One of the new Buffalo homes Vinci Life has listed as a potential property is a six-bedroom lakefront mansion priced at just under $7 million. His one-eighth share purchased at Vinci Life is just under $945,000. Spending $945,000 to get a $7 million setup makes life on the lake possible. Our lakeside prices are very high. “ says Liz Roch, an international real estate agent for @properties Christie, who represents the shares Vinci Life is offering in its New Buffalo home.
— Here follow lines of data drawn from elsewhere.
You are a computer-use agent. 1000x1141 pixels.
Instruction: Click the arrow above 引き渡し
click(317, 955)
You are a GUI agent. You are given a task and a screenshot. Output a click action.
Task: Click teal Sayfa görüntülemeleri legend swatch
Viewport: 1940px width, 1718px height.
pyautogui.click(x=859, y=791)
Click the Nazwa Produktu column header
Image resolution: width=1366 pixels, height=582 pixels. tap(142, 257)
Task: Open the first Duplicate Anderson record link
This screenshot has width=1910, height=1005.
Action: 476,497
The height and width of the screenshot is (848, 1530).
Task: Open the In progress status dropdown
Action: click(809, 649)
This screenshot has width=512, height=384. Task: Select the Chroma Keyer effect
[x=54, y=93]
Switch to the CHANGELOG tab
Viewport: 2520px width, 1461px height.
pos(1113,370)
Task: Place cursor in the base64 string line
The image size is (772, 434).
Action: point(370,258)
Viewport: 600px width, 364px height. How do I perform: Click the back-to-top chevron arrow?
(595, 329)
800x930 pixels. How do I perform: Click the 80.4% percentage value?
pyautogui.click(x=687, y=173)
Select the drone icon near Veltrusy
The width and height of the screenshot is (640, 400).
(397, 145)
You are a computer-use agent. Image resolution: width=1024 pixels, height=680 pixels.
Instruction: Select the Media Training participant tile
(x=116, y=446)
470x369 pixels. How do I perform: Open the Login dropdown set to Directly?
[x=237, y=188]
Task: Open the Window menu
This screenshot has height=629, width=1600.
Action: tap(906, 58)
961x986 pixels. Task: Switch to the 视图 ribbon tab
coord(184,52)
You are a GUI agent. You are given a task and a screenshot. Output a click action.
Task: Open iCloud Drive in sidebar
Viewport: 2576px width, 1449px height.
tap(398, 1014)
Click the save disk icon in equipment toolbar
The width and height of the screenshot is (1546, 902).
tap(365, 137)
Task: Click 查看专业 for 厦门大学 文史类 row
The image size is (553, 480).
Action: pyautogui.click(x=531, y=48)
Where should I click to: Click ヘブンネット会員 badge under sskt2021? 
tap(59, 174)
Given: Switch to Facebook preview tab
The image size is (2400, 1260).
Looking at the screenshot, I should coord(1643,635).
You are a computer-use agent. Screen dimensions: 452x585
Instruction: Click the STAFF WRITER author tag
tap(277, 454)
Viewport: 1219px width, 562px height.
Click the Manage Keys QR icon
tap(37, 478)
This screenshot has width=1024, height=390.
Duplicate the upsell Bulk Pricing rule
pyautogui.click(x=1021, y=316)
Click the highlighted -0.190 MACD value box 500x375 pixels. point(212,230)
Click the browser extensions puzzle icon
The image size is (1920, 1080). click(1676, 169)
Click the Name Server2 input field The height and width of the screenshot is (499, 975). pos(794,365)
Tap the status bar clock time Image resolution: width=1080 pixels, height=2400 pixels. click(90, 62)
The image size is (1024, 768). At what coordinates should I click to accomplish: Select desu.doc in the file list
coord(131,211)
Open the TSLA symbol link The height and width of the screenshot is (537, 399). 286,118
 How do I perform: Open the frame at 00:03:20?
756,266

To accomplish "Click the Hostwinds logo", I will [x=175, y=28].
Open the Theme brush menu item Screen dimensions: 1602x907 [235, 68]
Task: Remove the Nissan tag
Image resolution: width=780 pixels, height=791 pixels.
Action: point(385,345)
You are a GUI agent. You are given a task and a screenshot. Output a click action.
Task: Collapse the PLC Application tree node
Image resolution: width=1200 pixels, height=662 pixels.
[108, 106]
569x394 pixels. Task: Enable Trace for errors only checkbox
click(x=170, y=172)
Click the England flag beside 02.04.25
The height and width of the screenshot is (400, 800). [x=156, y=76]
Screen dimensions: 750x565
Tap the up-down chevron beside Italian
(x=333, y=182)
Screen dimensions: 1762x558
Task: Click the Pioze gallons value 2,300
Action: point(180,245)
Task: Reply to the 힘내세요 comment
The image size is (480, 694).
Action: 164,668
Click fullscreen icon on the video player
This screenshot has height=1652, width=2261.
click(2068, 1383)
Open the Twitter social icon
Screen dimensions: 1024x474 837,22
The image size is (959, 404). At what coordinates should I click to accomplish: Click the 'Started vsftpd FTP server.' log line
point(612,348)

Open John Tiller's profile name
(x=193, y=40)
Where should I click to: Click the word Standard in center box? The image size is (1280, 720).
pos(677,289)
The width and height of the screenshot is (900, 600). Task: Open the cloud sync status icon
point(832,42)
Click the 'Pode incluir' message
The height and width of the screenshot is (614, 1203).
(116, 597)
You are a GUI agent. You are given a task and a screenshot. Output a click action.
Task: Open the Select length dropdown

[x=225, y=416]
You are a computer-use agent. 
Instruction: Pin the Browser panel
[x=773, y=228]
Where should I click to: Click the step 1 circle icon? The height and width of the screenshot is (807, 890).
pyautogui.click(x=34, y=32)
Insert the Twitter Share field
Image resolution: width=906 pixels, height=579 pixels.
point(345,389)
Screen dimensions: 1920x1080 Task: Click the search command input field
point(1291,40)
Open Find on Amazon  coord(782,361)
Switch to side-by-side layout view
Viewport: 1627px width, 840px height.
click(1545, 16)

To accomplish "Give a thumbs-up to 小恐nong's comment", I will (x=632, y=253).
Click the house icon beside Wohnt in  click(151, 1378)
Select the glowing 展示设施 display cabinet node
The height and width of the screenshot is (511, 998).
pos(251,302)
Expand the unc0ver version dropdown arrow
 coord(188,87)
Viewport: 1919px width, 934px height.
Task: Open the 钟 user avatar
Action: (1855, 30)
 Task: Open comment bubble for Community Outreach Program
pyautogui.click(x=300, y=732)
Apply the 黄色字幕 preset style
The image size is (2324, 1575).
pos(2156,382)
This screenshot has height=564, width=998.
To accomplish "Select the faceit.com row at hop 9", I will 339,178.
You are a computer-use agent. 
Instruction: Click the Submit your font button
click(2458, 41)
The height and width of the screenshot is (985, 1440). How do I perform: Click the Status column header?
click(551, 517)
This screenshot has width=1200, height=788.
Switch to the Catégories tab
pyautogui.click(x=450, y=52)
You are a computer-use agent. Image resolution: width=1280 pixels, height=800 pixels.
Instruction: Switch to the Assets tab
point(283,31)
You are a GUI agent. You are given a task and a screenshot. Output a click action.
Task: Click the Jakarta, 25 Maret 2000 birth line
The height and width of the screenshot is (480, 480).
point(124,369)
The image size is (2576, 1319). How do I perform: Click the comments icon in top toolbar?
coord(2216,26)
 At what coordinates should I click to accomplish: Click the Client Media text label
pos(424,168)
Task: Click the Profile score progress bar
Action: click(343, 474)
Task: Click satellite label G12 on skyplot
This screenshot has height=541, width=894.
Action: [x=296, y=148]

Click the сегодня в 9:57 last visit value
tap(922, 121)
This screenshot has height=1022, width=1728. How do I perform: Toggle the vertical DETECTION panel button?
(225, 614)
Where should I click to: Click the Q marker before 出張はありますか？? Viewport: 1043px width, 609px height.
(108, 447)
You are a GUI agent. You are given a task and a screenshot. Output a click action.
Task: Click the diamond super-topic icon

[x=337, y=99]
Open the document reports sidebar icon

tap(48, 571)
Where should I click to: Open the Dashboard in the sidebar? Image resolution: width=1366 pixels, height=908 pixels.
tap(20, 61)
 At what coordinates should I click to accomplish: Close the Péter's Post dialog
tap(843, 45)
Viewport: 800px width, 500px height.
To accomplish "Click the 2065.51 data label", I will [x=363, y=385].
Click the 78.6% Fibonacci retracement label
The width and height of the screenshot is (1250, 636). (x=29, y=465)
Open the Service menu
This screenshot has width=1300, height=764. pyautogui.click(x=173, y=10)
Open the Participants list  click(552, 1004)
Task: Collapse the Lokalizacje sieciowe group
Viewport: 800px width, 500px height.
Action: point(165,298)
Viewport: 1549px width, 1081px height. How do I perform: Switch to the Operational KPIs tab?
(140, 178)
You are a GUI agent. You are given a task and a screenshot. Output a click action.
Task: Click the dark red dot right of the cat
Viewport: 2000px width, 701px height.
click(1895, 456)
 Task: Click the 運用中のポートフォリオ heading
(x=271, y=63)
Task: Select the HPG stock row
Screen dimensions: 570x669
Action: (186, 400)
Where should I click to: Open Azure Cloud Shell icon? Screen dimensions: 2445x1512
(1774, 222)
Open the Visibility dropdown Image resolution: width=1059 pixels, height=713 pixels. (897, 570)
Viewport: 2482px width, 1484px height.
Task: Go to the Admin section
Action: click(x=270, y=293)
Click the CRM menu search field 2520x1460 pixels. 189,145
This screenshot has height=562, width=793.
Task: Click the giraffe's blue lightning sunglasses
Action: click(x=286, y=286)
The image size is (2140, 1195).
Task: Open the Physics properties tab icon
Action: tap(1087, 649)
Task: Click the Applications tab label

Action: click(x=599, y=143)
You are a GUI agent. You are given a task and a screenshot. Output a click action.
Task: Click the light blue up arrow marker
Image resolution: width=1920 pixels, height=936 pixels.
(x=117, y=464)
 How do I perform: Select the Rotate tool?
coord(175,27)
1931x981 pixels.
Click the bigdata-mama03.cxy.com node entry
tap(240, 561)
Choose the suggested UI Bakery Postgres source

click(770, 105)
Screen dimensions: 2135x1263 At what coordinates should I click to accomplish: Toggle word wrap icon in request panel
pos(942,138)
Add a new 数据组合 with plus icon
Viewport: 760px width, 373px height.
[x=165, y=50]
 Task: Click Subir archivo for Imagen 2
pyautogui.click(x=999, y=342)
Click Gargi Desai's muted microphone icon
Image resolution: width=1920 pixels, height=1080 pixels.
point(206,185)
Roch said sellers wouldn’t be surprised by an offer from a jointly owned company. This is because many of the homes in his second home mecca are “owned by family and friend groups in LLCs (Limited Liability Companies).”

Both Vinci Life and Pacaso say the advantage of joint ownership is that it is relatively easy to sell because it is real estate and not as arcane as time-sharing. Since Vinci Life is a brand new startup, there is no sales data. Pacasso is also young, but Curry said shareholder resales to date have taken an average of 12 days, with sellers making an average profit of 12%. She did not disclose how many resales were made.